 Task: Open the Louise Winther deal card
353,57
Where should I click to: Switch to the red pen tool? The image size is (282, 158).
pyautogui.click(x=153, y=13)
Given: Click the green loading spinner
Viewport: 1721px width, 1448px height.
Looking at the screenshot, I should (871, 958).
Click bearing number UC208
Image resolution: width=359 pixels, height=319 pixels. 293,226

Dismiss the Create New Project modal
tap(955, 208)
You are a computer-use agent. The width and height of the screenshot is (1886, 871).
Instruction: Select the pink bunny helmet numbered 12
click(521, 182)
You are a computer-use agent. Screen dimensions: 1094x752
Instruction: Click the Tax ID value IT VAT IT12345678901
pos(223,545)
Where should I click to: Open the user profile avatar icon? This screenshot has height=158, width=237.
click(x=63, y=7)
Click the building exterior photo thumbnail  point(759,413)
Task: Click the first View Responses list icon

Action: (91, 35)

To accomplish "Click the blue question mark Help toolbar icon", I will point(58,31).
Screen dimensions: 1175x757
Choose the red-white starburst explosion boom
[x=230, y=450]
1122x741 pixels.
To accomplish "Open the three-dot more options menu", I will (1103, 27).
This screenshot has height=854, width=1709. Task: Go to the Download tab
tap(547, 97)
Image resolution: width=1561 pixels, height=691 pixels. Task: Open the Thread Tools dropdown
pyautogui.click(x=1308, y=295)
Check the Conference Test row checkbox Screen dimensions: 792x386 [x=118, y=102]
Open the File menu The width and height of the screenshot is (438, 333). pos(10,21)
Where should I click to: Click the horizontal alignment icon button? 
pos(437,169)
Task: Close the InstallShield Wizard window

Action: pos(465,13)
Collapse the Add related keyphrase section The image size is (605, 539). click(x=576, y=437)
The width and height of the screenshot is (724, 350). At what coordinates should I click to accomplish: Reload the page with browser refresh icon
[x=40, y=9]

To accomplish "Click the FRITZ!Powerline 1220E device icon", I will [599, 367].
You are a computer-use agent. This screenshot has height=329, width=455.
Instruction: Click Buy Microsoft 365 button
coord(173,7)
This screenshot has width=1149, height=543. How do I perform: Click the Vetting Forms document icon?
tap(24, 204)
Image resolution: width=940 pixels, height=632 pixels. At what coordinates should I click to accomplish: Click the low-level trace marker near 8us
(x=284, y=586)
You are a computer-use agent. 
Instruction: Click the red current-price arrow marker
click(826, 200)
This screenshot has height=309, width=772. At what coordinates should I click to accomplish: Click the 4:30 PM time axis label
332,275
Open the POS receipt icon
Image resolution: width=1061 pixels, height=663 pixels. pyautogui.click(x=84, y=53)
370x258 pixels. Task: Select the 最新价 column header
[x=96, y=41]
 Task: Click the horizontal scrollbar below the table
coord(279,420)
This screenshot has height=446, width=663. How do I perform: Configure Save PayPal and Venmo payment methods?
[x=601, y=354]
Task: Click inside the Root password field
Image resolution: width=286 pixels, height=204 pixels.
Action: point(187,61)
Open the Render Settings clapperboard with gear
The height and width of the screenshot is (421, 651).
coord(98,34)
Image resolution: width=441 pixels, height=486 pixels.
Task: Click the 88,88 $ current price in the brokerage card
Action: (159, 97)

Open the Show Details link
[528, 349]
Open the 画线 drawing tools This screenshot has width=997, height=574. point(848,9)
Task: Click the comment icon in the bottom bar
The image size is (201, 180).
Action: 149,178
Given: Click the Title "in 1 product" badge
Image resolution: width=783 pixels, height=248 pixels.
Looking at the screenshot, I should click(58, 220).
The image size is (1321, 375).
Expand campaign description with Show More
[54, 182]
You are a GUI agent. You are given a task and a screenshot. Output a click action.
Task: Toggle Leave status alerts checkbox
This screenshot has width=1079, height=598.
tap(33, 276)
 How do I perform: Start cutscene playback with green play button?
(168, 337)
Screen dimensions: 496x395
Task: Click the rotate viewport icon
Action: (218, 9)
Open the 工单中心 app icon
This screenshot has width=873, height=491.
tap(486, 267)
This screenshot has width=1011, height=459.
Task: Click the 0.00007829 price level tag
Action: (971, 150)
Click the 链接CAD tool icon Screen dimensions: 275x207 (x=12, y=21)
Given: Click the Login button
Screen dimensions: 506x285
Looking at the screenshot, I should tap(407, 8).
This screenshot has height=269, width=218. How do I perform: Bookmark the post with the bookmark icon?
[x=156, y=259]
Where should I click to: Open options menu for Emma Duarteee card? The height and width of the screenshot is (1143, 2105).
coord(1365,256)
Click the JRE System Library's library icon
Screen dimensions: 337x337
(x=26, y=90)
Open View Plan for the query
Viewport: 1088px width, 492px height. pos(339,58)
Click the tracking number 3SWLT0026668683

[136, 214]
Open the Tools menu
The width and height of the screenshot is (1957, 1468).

┄┄┄┄┄┄

▶ [Directive] Copy out every one of the rows above, character for character.

▶ [Complete output]
 Task: Open the Louise Winther deal card
353,57
Where should I click to: Switch to the red pen tool? The image size is (282, 158).
pyautogui.click(x=153, y=13)
Given: Click the green loading spinner
Viewport: 1721px width, 1448px height.
Looking at the screenshot, I should (871, 958).
Click bearing number UC208
Image resolution: width=359 pixels, height=319 pixels. 293,226

Dismiss the Create New Project modal
tap(955, 208)
You are a computer-use agent. The width and height of the screenshot is (1886, 871).
Instruction: Select the pink bunny helmet numbered 12
click(521, 182)
You are a computer-use agent. Screen dimensions: 1094x752
Instruction: Click the Tax ID value IT VAT IT12345678901
pos(223,545)
Where should I click to: Open the user profile avatar icon? This screenshot has height=158, width=237.
click(x=63, y=7)
Click the building exterior photo thumbnail  point(759,413)
Task: Click the first View Responses list icon

Action: (91, 35)

To accomplish "Click the blue question mark Help toolbar icon", I will point(58,31).
Screen dimensions: 1175x757
Choose the red-white starburst explosion boom
[x=230, y=450]
1122x741 pixels.
To accomplish "Open the three-dot more options menu", I will (1103, 27).
This screenshot has height=854, width=1709. Task: Go to the Download tab
tap(547, 97)
Image resolution: width=1561 pixels, height=691 pixels. Task: Open the Thread Tools dropdown
pyautogui.click(x=1308, y=295)
Check the Conference Test row checkbox Screen dimensions: 792x386 [x=118, y=102]
Open the File menu The width and height of the screenshot is (438, 333). pos(10,21)
Where should I click to: Click the horizontal alignment icon button? 
pos(437,169)
Task: Close the InstallShield Wizard window

Action: pos(465,13)
Collapse the Add related keyphrase section The image size is (605, 539). click(x=576, y=437)
The width and height of the screenshot is (724, 350). At what coordinates should I click to accomplish: Reload the page with browser refresh icon
[x=40, y=9]

To accomplish "Click the FRITZ!Powerline 1220E device icon", I will [599, 367].
You are a computer-use agent. This screenshot has height=329, width=455.
Instruction: Click Buy Microsoft 365 button
coord(173,7)
This screenshot has width=1149, height=543. How do I perform: Click the Vetting Forms document icon?
tap(24, 204)
Image resolution: width=940 pixels, height=632 pixels. At what coordinates should I click to accomplish: Click the low-level trace marker near 8us
(x=284, y=586)
You are a computer-use agent. 
Instruction: Click the red current-price arrow marker
click(826, 200)
This screenshot has height=309, width=772. At what coordinates should I click to accomplish: Click the 4:30 PM time axis label
332,275
Open the POS receipt icon
Image resolution: width=1061 pixels, height=663 pixels. pyautogui.click(x=84, y=53)
370x258 pixels. Task: Select the 最新价 column header
[x=96, y=41]
 Task: Click the horizontal scrollbar below the table
coord(279,420)
This screenshot has height=446, width=663. How do I perform: Configure Save PayPal and Venmo payment methods?
[x=601, y=354]
Task: Click inside the Root password field
Image resolution: width=286 pixels, height=204 pixels.
Action: point(187,61)
Open the Render Settings clapperboard with gear
The height and width of the screenshot is (421, 651).
coord(98,34)
Image resolution: width=441 pixels, height=486 pixels.
Task: Click the 88,88 $ current price in the brokerage card
Action: (159, 97)

Open the Show Details link
[528, 349]
Open the 画线 drawing tools This screenshot has width=997, height=574. point(848,9)
Task: Click the comment icon in the bottom bar
The image size is (201, 180).
Action: 149,178
Given: Click the Title "in 1 product" badge
Image resolution: width=783 pixels, height=248 pixels.
Looking at the screenshot, I should click(58, 220).
The image size is (1321, 375).
Expand campaign description with Show More
[54, 182]
You are a GUI agent. You are given a task and a screenshot. Output a click action.
Task: Toggle Leave status alerts checkbox
This screenshot has width=1079, height=598.
tap(33, 276)
 How do I perform: Start cutscene playback with green play button?
(168, 337)
Screen dimensions: 496x395
Task: Click the rotate viewport icon
Action: (218, 9)
Open the 工单中心 app icon
This screenshot has width=873, height=491.
tap(486, 267)
This screenshot has width=1011, height=459.
Task: Click the 0.00007829 price level tag
Action: (971, 150)
Click the 链接CAD tool icon Screen dimensions: 275x207 (x=12, y=21)
Given: Click the Login button
Screen dimensions: 506x285
Looking at the screenshot, I should tap(407, 8).
This screenshot has height=269, width=218. How do I perform: Bookmark the post with the bookmark icon?
[x=156, y=259]
Where should I click to: Open options menu for Emma Duarteee card? The height and width of the screenshot is (1143, 2105).
coord(1365,256)
Click the JRE System Library's library icon
Screen dimensions: 337x337
(x=26, y=90)
Open View Plan for the query
Viewport: 1088px width, 492px height. pos(339,58)
Click the tracking number 3SWLT0026668683

[136, 214]
Open the Tools menu
The width and height of the screenshot is (1957, 1468).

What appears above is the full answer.